Pope Pius XI, in his encyclical *Quas Primas* (1925), established the Feast of Christ the King precisely to combat the secularism that removes Christ and His law from public life. He wrote: “When God and Jesus Christ — as we lamented — were removed from laws and states and when authority was derived not from God but from men, the foundations of that authority were destroyed.” The peace proclaimed by these Kenyan “bishops” is not the peace of Christ the King demanding the submission of all nations to His divine law, but the peace of naturalistic humanism — a peace that requires no conversion, no repentance, no recognition of the Catholic Church as the one true religion outside of which there is no salvation (Extra Ecclesiam nulla salus).

The Heresy of “Fratelli Tutti” and the Apostate Francis

Bishop Cleophas Oseso explicitly drew inspiration from “Pope Francis’ encyclical *Fratelli Tutti*,” encouraging communities to embrace “a culture of encounter and fraternity.” This is a direct reference to the 2020 encyclical that Pope Pius IX would have condemned as a synthesis of religious indifferentism and naturalism. *Fratelli Tutti* treats all religions as paths to fraternity, effectively denying the unique salvific mission of the Catholic Church.
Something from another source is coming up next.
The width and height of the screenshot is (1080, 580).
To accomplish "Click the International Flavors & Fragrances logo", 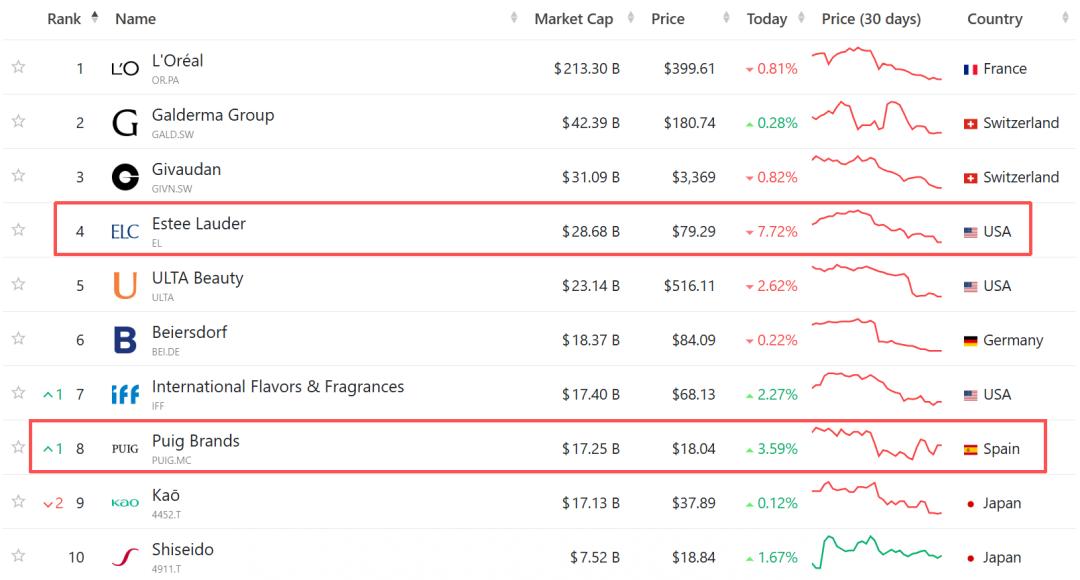I will 125,395.
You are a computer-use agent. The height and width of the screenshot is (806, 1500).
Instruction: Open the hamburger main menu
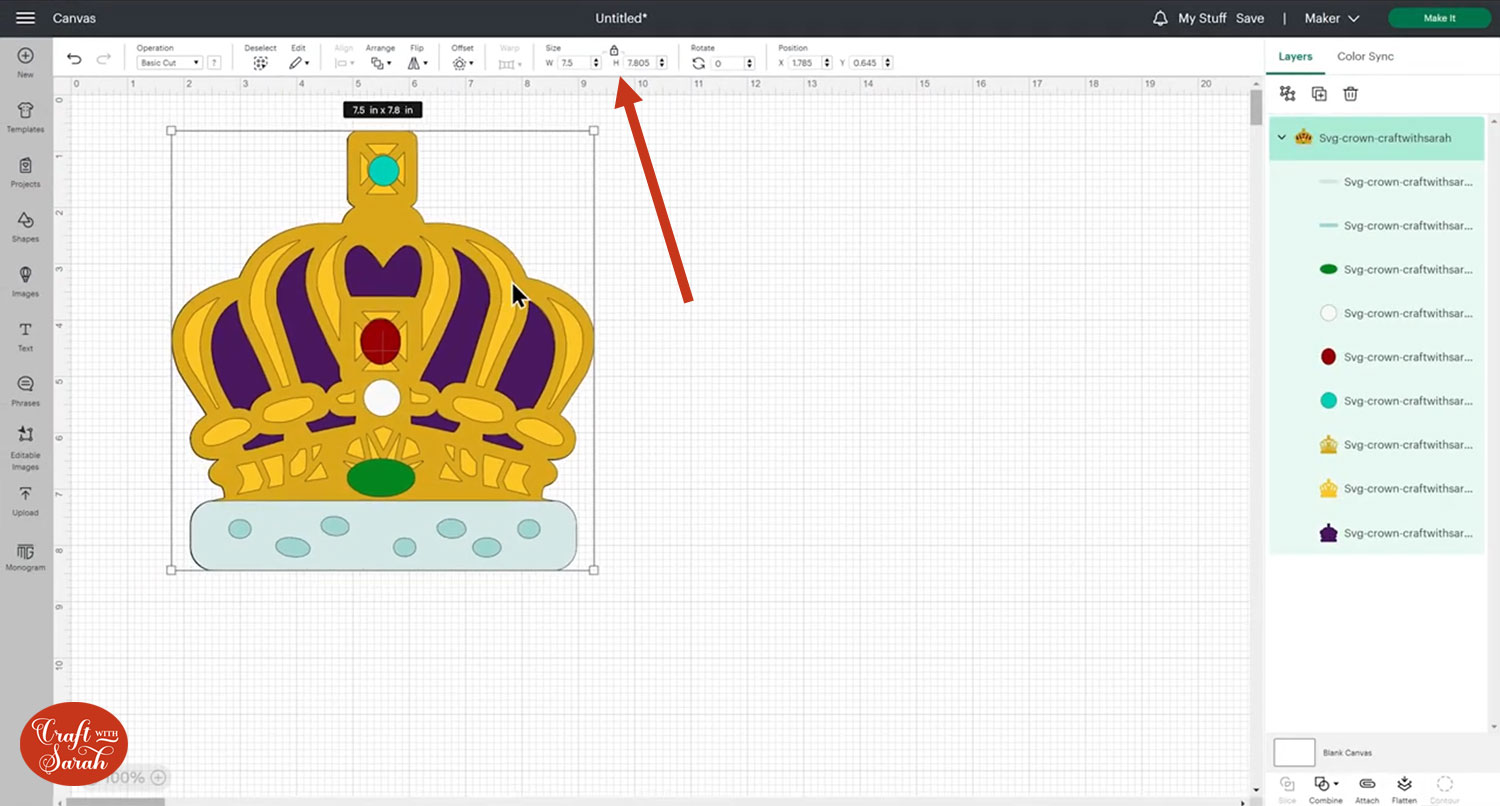(x=26, y=18)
It echoes the condemned Proposition 77 of the *Syllabus of Errors*: “In the present day it is no longer expedient that the Catholic religion should be held as the only religion of the State, to exclusion of all other forms of worship.”

The encyclical’s treatment of the Good Samaritan parable strips it of its supernatural meaning — Christ as the divine Savior of souls — and reduces it to a lesson in humanitarian solidarity. This is the very essence of Modernism as defined by Saint Pius X in *Pascendi Dominici Gregis* (1907): the reduction of the faith to a religious experience divorced from objective dogma, serving merely as a catalyst for social action. The “culture of encounter” is nothing other than the democratization of the Church, where the supernatural order is subordinated to horizontal human relationships.
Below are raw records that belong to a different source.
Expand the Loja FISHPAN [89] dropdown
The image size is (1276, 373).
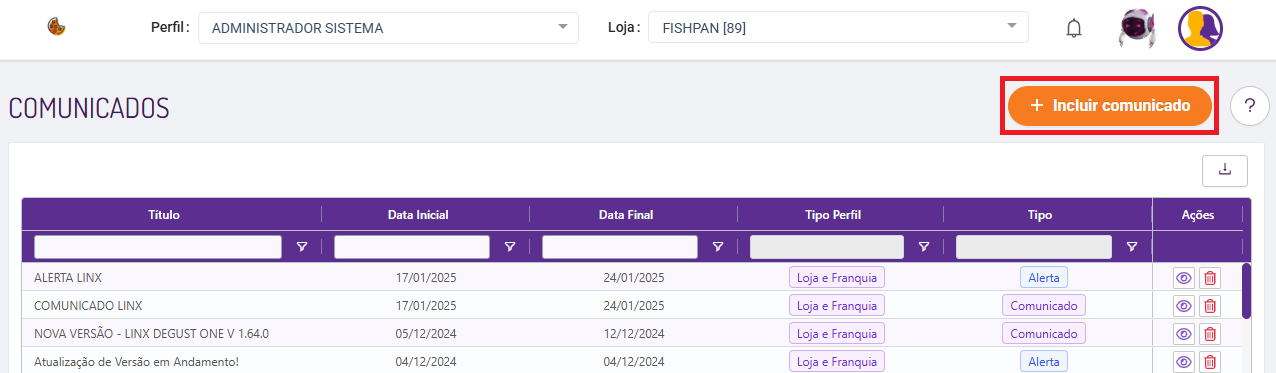coord(838,28)
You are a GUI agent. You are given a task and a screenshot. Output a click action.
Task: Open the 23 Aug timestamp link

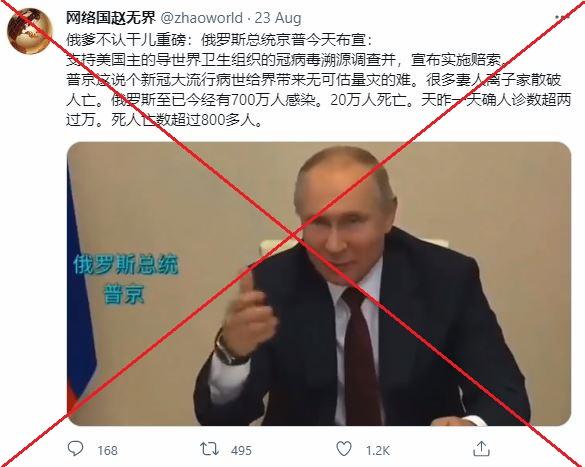[x=278, y=18]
John XXIII and the Poisoned Well of Pacem in Terris

Bishop Oseso also “recalled the teaching of Saint John XXIII in *Pacem in Terris*, which identifies truth, justice, love, and freedom as the foundations of peace.” This reference alone should alarm every Catholic faithful to the pre-conciliar deposit. John XXIII — the usurper who convened the Second Vatican Council, that great catastrophe of the twentieth century — opened the floodgates of Modernism within the Church’s structures. His encyclical *Pacem in Terris* (1963) was the first papal document to embrace the language of “human rights” as a substitute for the rights of God and the Church. It treated peace as achievable through natural means — dialogue, cooperation, mutual respect — without the prerequisite of conversion to the Catholic Faith and submission to the Social Kingship of Christ.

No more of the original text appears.